Try these tips to ‘hack’ your way to feeling good during meals

(NEW YORK) — A biochemist who said she went on a quest to figure how to eat to get her body to “work optimally” is sharing her tips.

Jessie Inchauspé is known as the “glucose goddess” by her more than one million followers on Instagram, where she helps explain how different foods impact the body, particularly blood sugar levels.

After searching for ways to understand how to feel and eat better, Inchauspé said she started wearing a continuous glucose monitor that details her body’s reaction to proteins, carbohydrates and sugars.

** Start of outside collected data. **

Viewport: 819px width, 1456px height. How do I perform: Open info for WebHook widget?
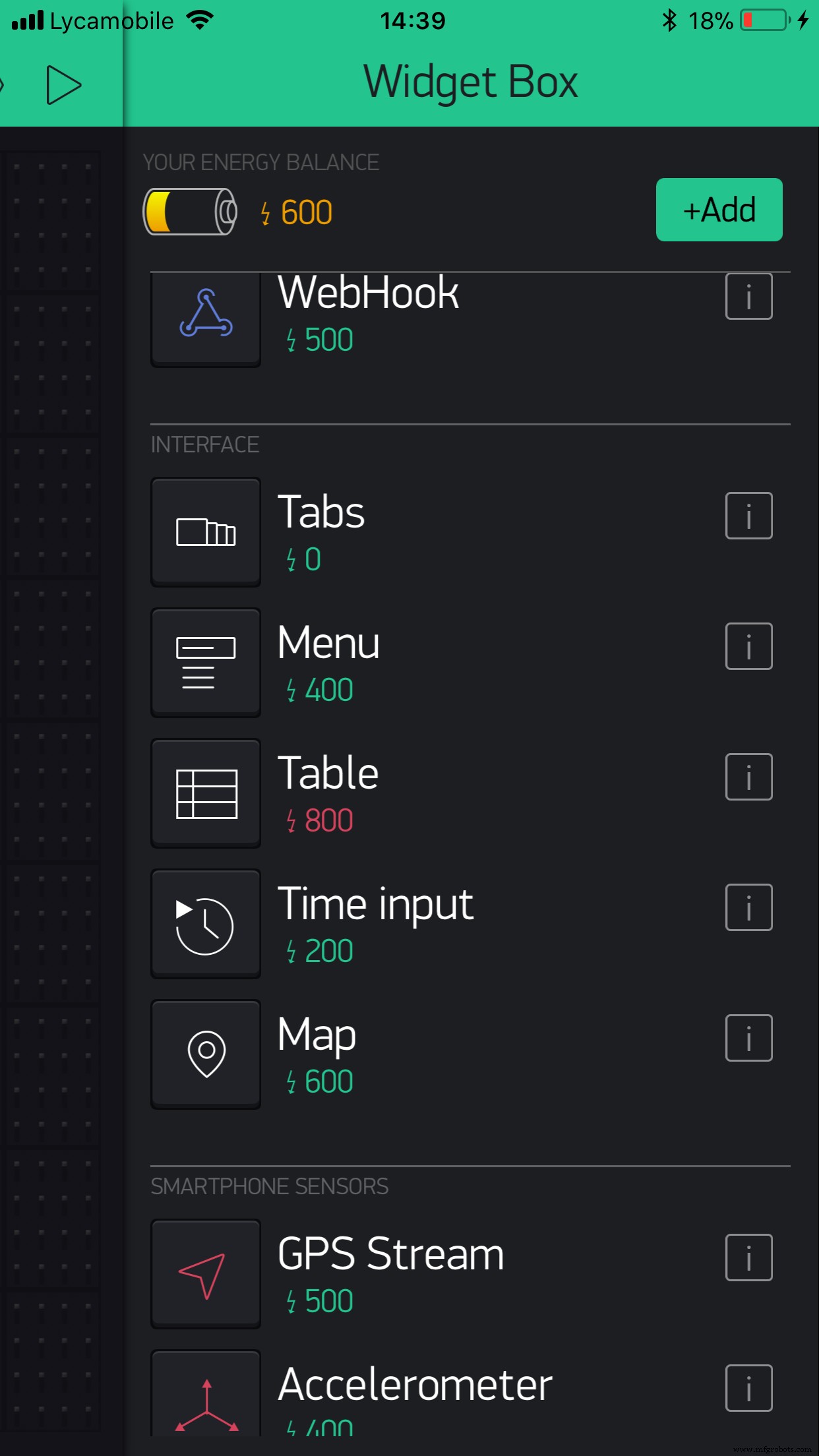[x=748, y=296]
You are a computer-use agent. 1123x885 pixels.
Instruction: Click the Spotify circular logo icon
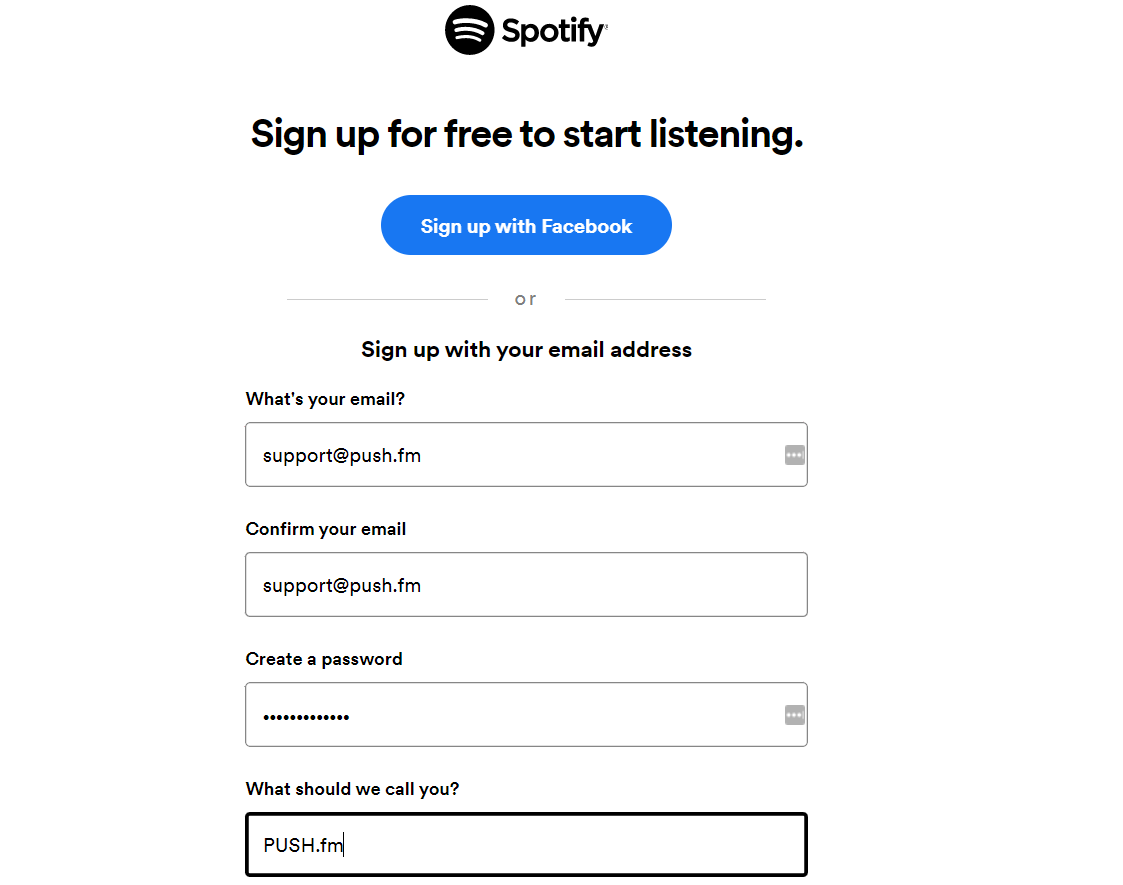pyautogui.click(x=470, y=30)
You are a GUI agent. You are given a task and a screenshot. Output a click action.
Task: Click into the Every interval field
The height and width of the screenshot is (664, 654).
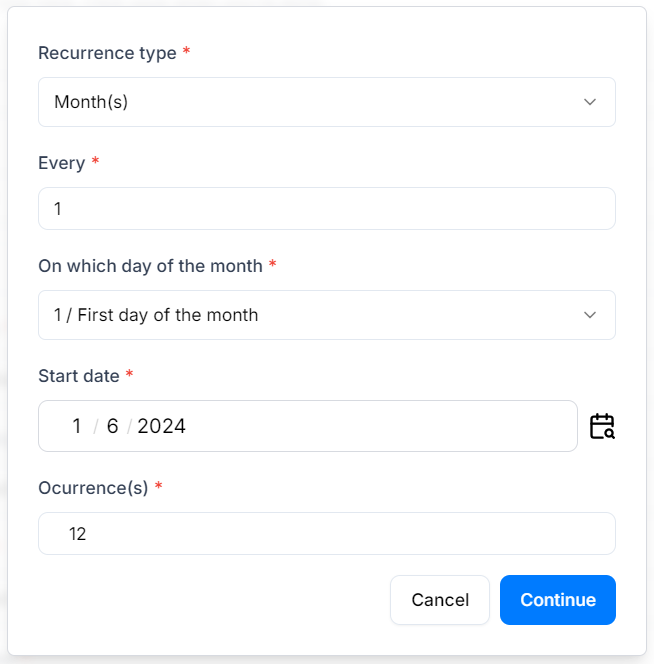(326, 208)
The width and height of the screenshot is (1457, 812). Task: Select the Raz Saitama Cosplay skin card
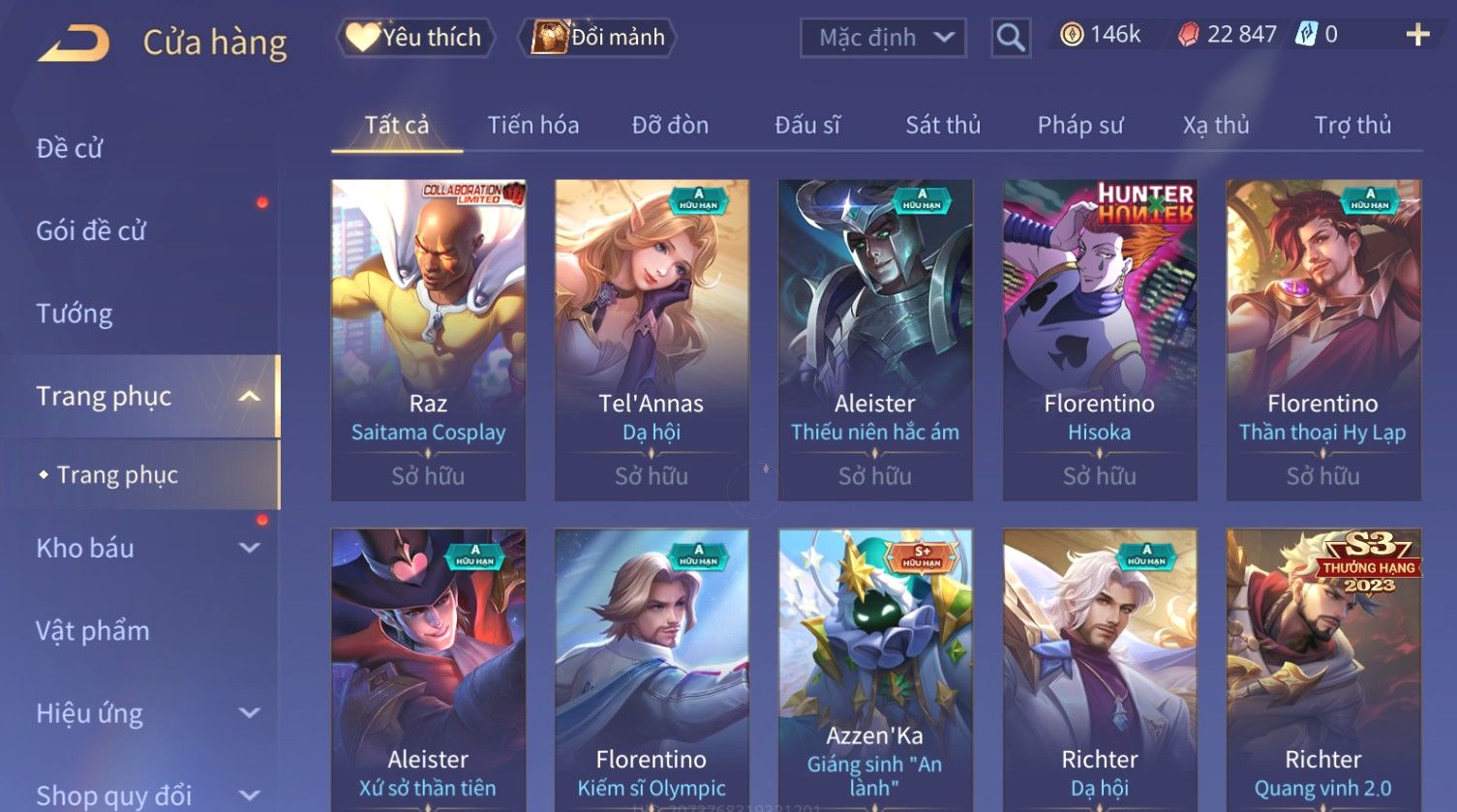(x=428, y=340)
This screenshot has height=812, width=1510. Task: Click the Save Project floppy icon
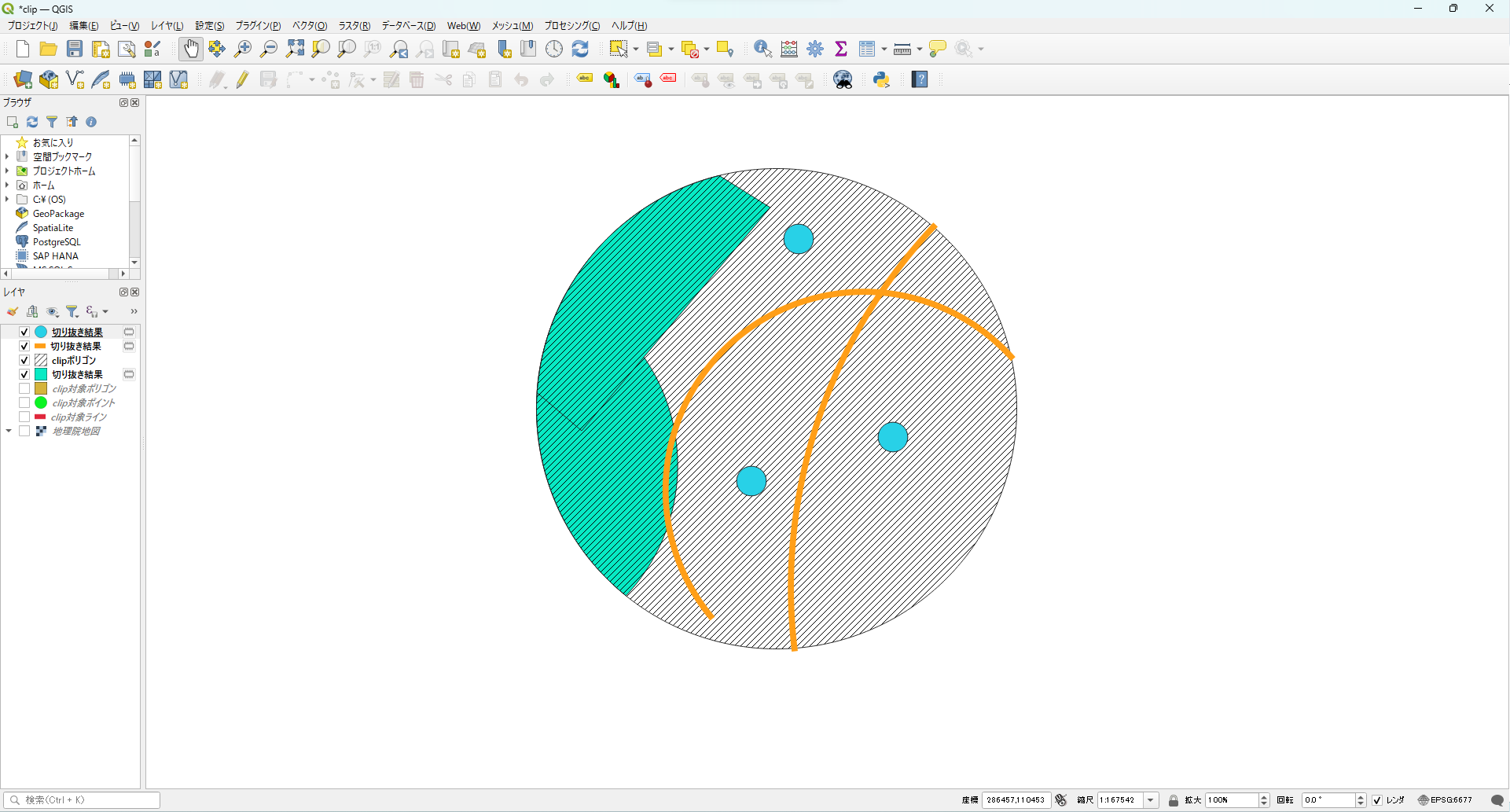75,49
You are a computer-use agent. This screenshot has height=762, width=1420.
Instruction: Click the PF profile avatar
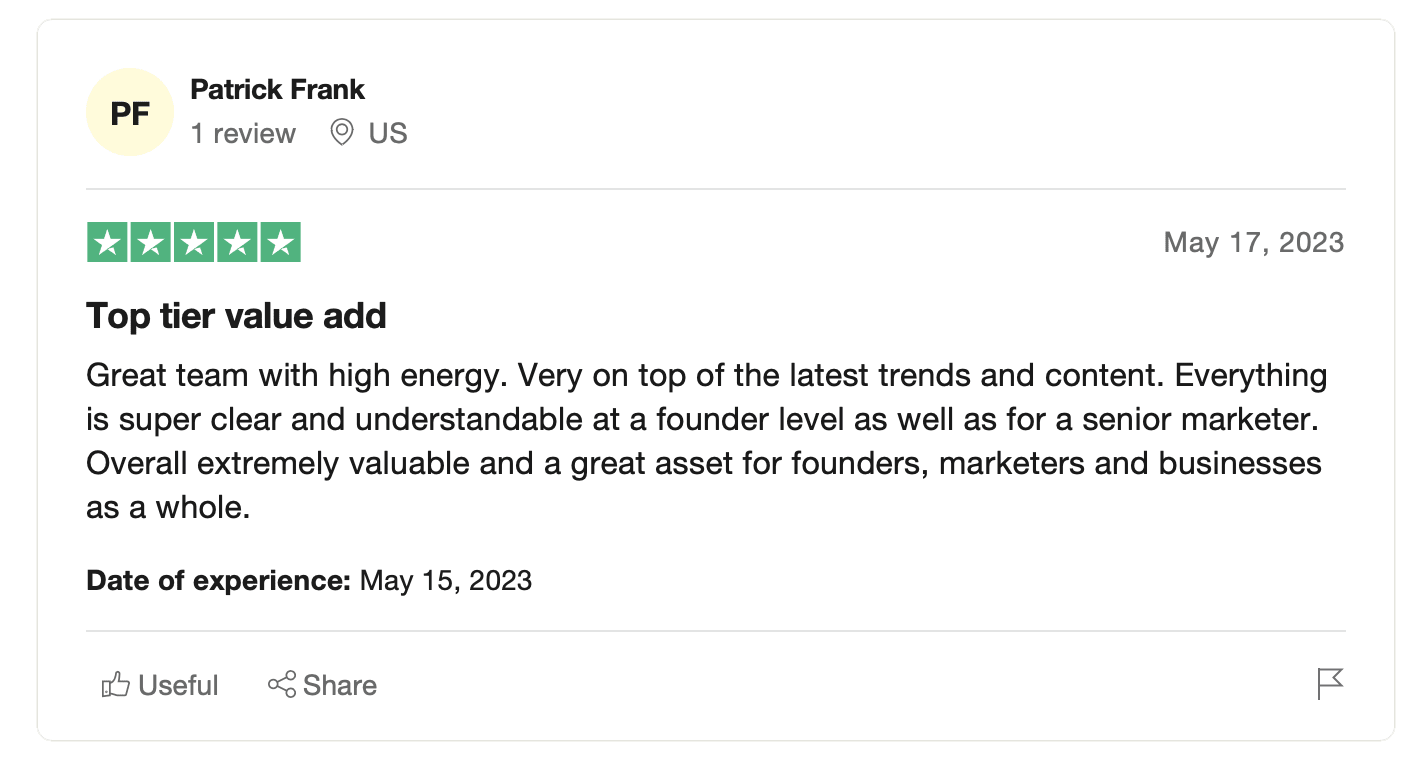point(130,113)
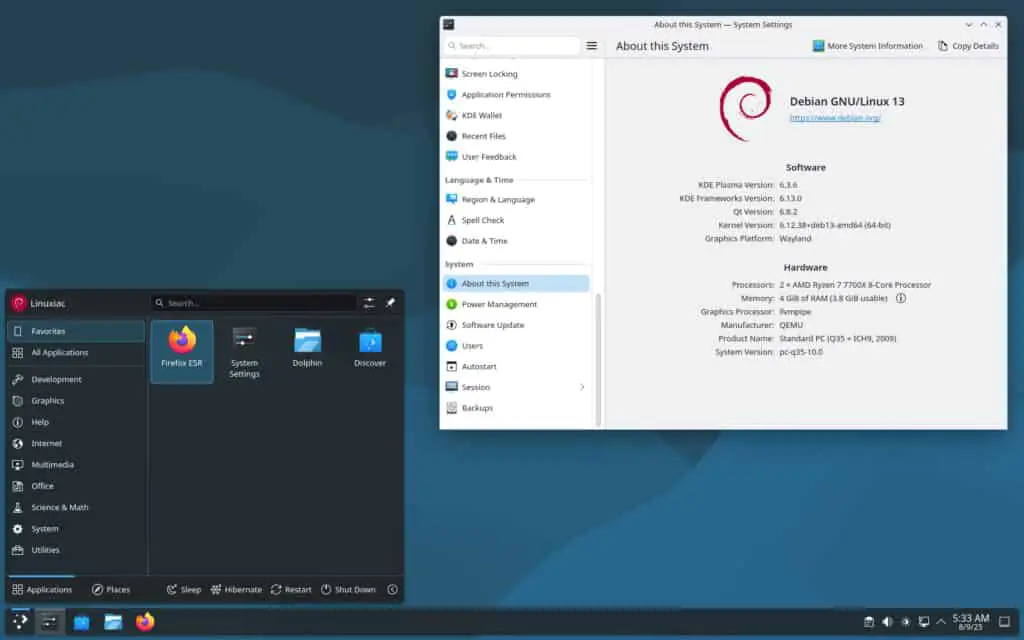
Task: Click the memory usage info toggle
Action: pos(899,297)
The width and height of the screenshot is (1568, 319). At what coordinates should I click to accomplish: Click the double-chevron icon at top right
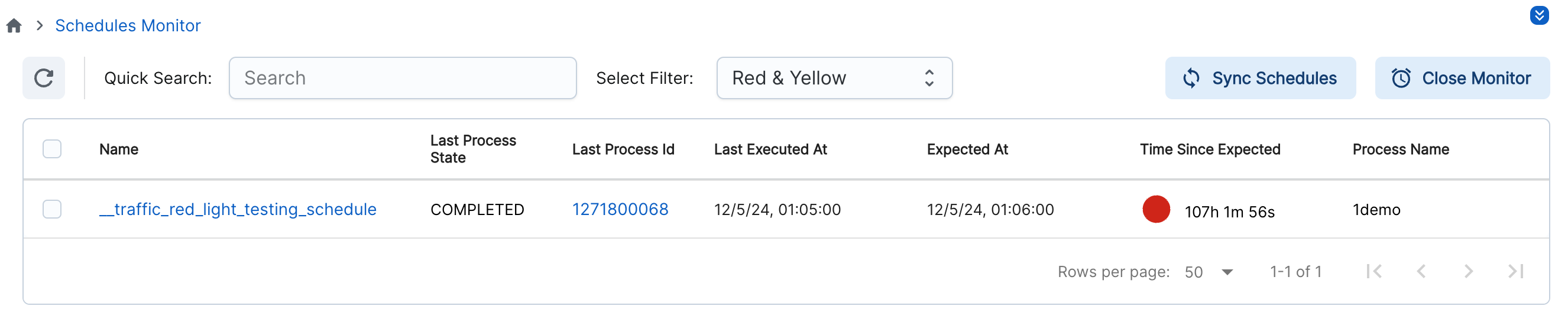coord(1539,15)
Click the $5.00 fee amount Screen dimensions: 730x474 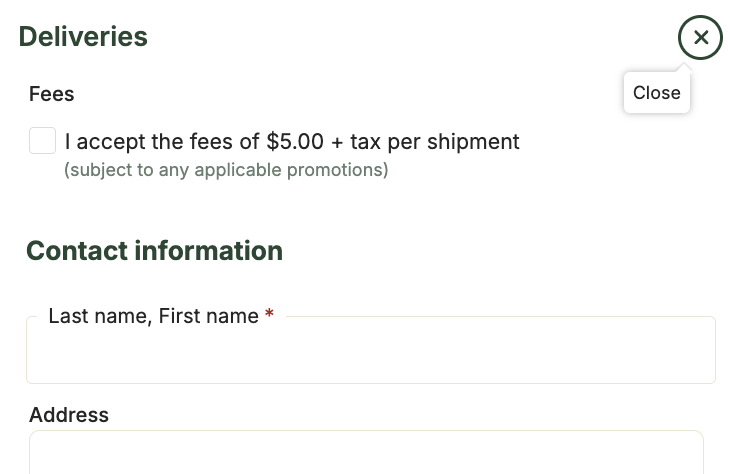click(295, 142)
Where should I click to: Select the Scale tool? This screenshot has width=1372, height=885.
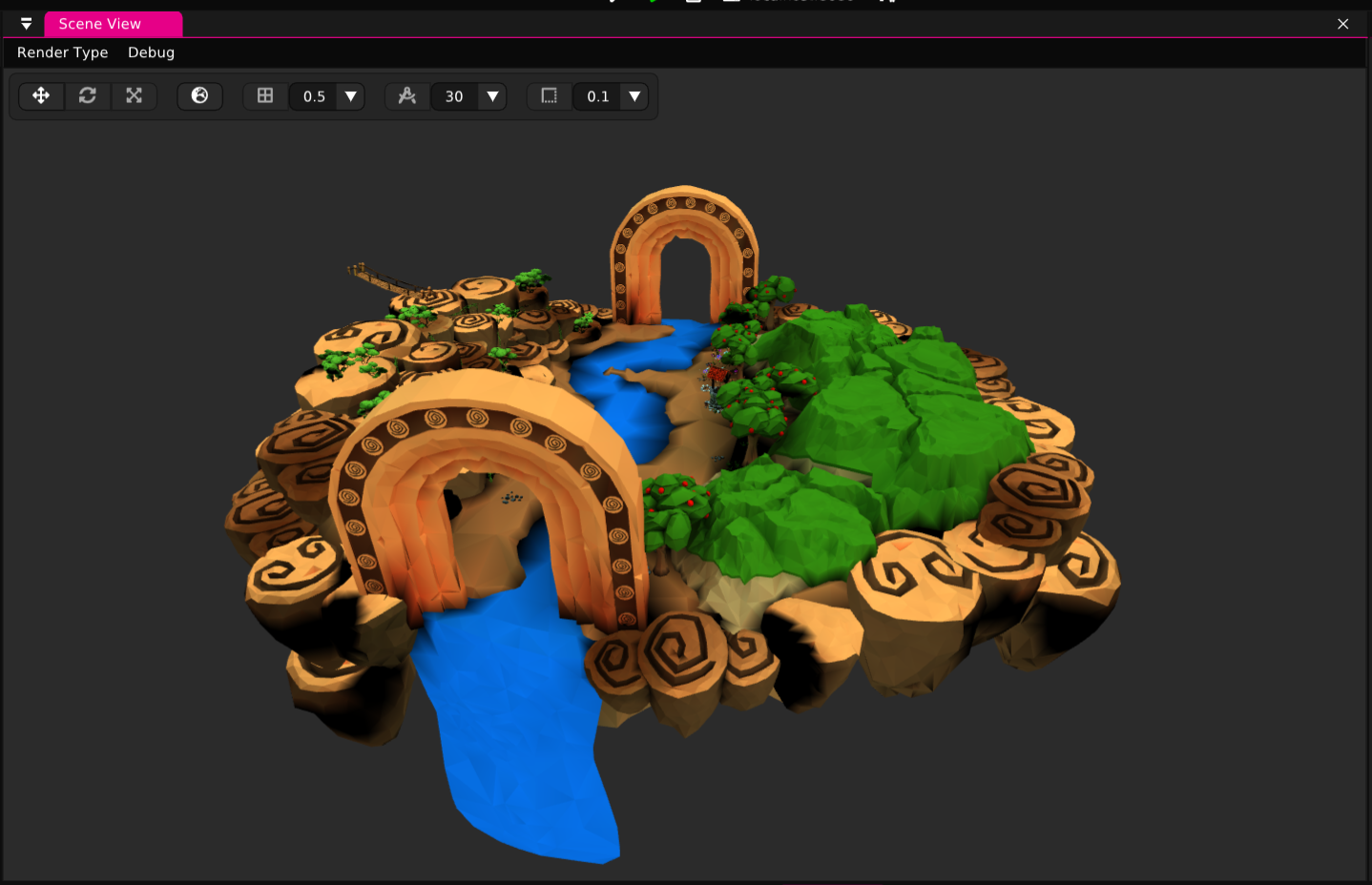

While Inchauspé says she shares the data from her continuous glucose monitor to help educate people, she does not advocate that people wear a monitor, unless they have diabetes.

On Instagram, Inchauspé, the author of Glucose Revolution, shares graphs of her blood sugar levels after eating different foods.

In one post, Inchauspé showed the difference between eating a carbohydrate-based breakfast of oatmeal versus a protein-based bowl of yogurt with raspberries, cacao nibs and chia seeds.

With the oatmeal, her blood sugar spiked nearly 30 points, while the yogurt barely caused any spike.

“An easy thing to do is to switch to a savory breakfast that has a lot of protein in it,” Inchauspé told ABC News’ Good Morning America.

Medical experts say steady blood sugar levels generally keep the body in a state of using food as fuel, but big spikes in blood sugar can stimulate the body to store fat, increase your risk of heart disease and spur chronic inflammation.

“After eating processed carbohydrates, blood sugar rises much higher than it would ordinarily,” Dr. David Ludwig, professor of nutrition and pediatrics at Harvard University, told GMA. “And it can stay high for a few hours after the meal.”

Some of the keys to balancing blood sugar levels include avoiding processed foods, eating more protein, adding healthy fats like avocado, olive oil and nuts and even walking after big meals.

Inchauspé said she has learned that combining food groups also helps control her blood sugar levels.

For instance, when eating carbohydrates, adding in protein or healthy fats, like nut butters or olive oil, helps lower the blood sugar spike, according to Inchauspé.

Adding vegetables alongside carbs is also helpful, according to Inchauspé, because of the fiber in vegetables.

“The protective fiber is creating this mesh and it’s going to slow down the glucose spike,” she said, noting that eating salad alongside French fries, for example, will help mute the blood sugar response.

Other tips from Inchauspé for helping control blood sugar levels include having dessert after meals instead of snacking on sweets, which can dramatically spike blood sugar on an empty stomach.

She also recommends going for a walk after dinner because exercise may be able to reduce your post-meal glucose levels.

While these tips may help decrease a spike in blood sugar, it is important to note blood sugar is not the only factor impacting a person’s health. High amounts of fat or sodium or large meal portions should also be considered.